# cups and pounds conversion factor -salt



## snowangel

Good morning, 
Can anyone please tell me how many 1 cup measuring cups of rock salt are in a pound of rock salt? Does anyone know if Kosher salt like you put in an ice cream churn would be approximately like measuring the rock salt used to melt snow? Thanks!!!!:waving:


----------



## snowangel

*salt cups to pounds*

I found out so far that Kosher salt contains two measuring cups per pound. However, Kosher salt is NOT comparable to safety salt, per the Morton salt company. I still don't have the information I really need - which is, how many cups of salt are in a pound of safety salt? If anyone knows or can find out easily, please let me know, and thanks!


----------



## Frozen001

Can I ask why you need to know this....


----------



## snowangel

*why I need the conversion factor*

Well to tell you the truth, I need the information for a friend. I didn't ask him why he wanted to know. I assume he has a good reason or he wouldn't ask me to research this!

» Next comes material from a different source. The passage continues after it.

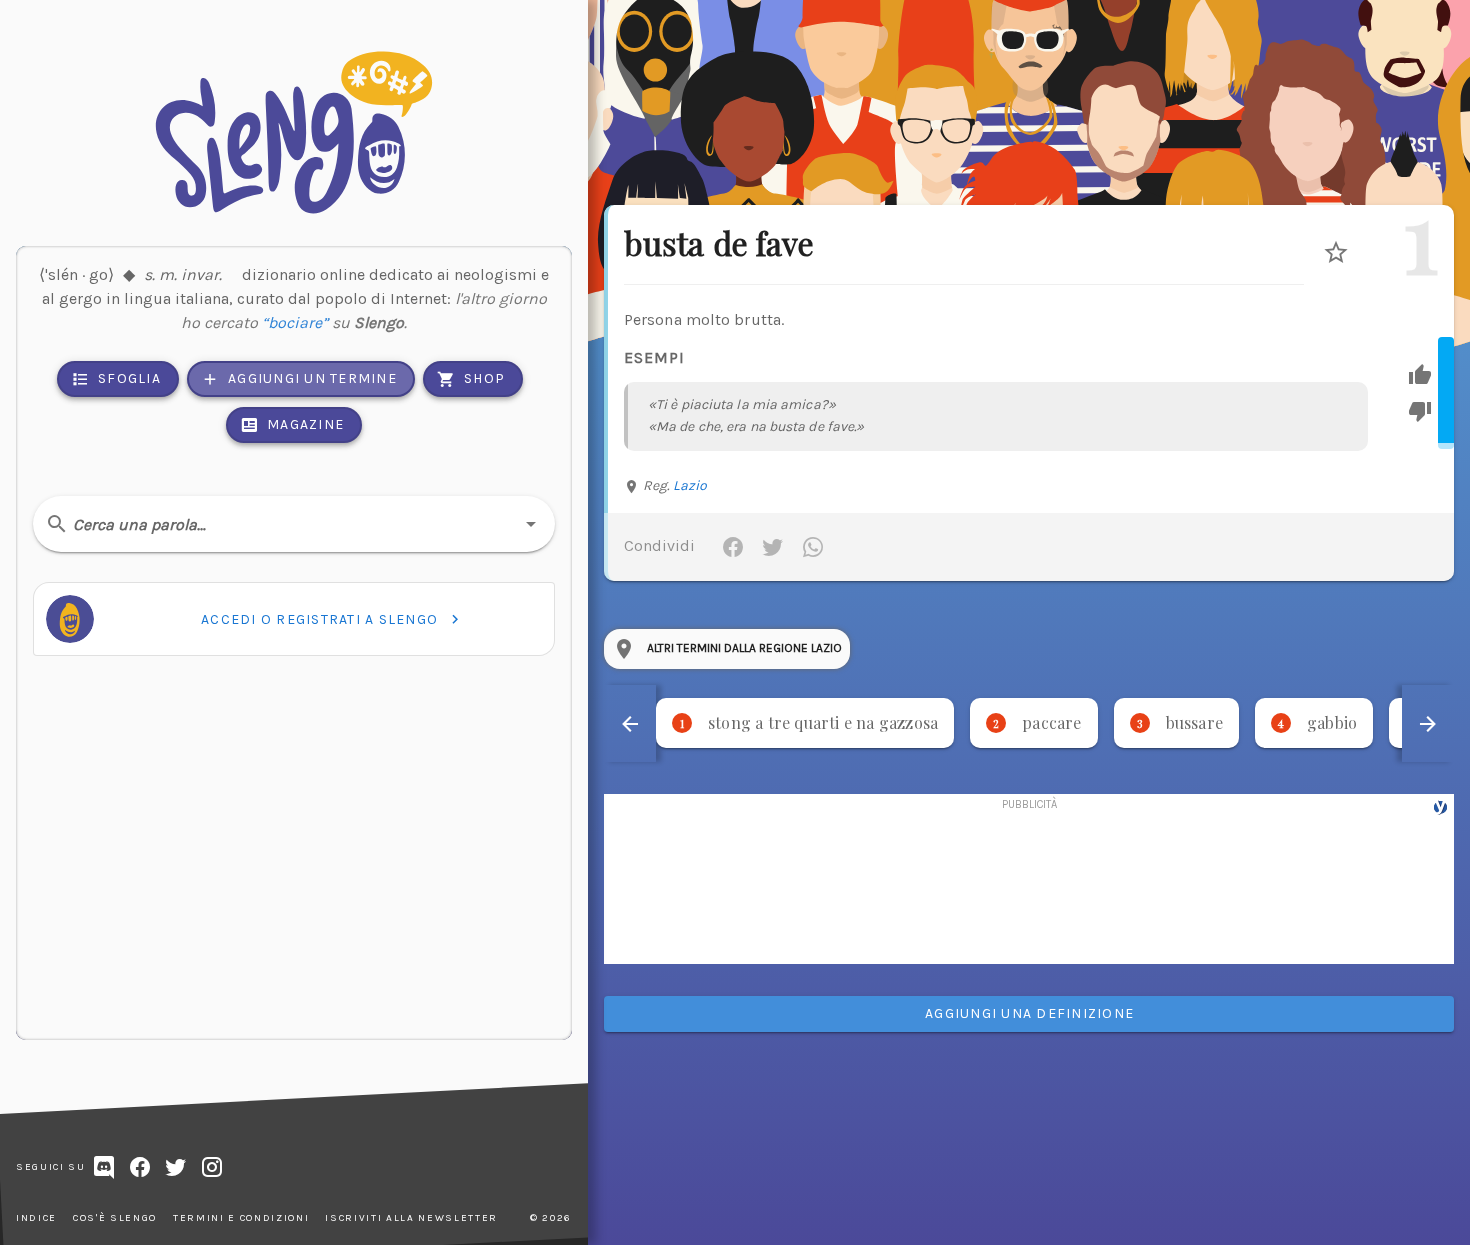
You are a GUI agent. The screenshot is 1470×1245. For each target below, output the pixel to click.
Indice (36, 1218)
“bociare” (295, 322)
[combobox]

He's in the snow removal business, and he simply asked me to get online and see if I could find the answer for him - how many kitchen measuring cups - you know, one cup measures like you would use for flour or sugar - can you get out of a pound of road treatment salt?

So, if any of you happen to know, please send a little reply! Thanks so much

Snow Angel :salute:


----------



## Frozen001

How about this:

1) Get a measuring cup
2) Weigh it
3) fill cup with salt
4) weigh cup and salt
5) subtract #2 from #4
6) Divide weight of bag by #5
7) Done

I see no point in knowing this, but maybe I am crazy


----------



## SnoFarmer

Frozen001 said:


> How about this:
> I see no point in knowing this, but maybe I am crazy


LOL... But, rock salt comes in different sises, ie #coarse, fine etc etc... so the finer the salt is, the denser it is, thus weighting more. :waving:

Kosher???? What weights more non-Kosher salt or Kosher salt???

snowangel "Well to tell you the truth, I need the information for a friend."

For A friend!!! Hoooo-o.k.!!! wink, wink......

lol ,,,


----------



## SnoFarmer

O.K. so it's raining and I was bord... lol 

How much does your salt weight 

Two cups of coarse rock salt (solar salt) weights 1.6lb.:waving: 
So, is this going to be a 25# 40#, or a 50# bag?
Can we carry thay out to your car for you?


----------



## snowangel

*cups to pounds conversion factor*

SnoFarmer - THANKS so much! That's exactly what I needed to know.

Ok, the rest of you - yes, it was a very "special" friend who asked me to find this out.  (blush)

And no, when he asks me for something - I don't waste any time asking questions as to why! (I am very well trained!) :salute:

And no, I still don't know why he wanted this information, but thanks anyway to all who replied. And if I find out why, I will be sure to post it here.

Snow


----------



## TomJ

I smell something fishy here.


----------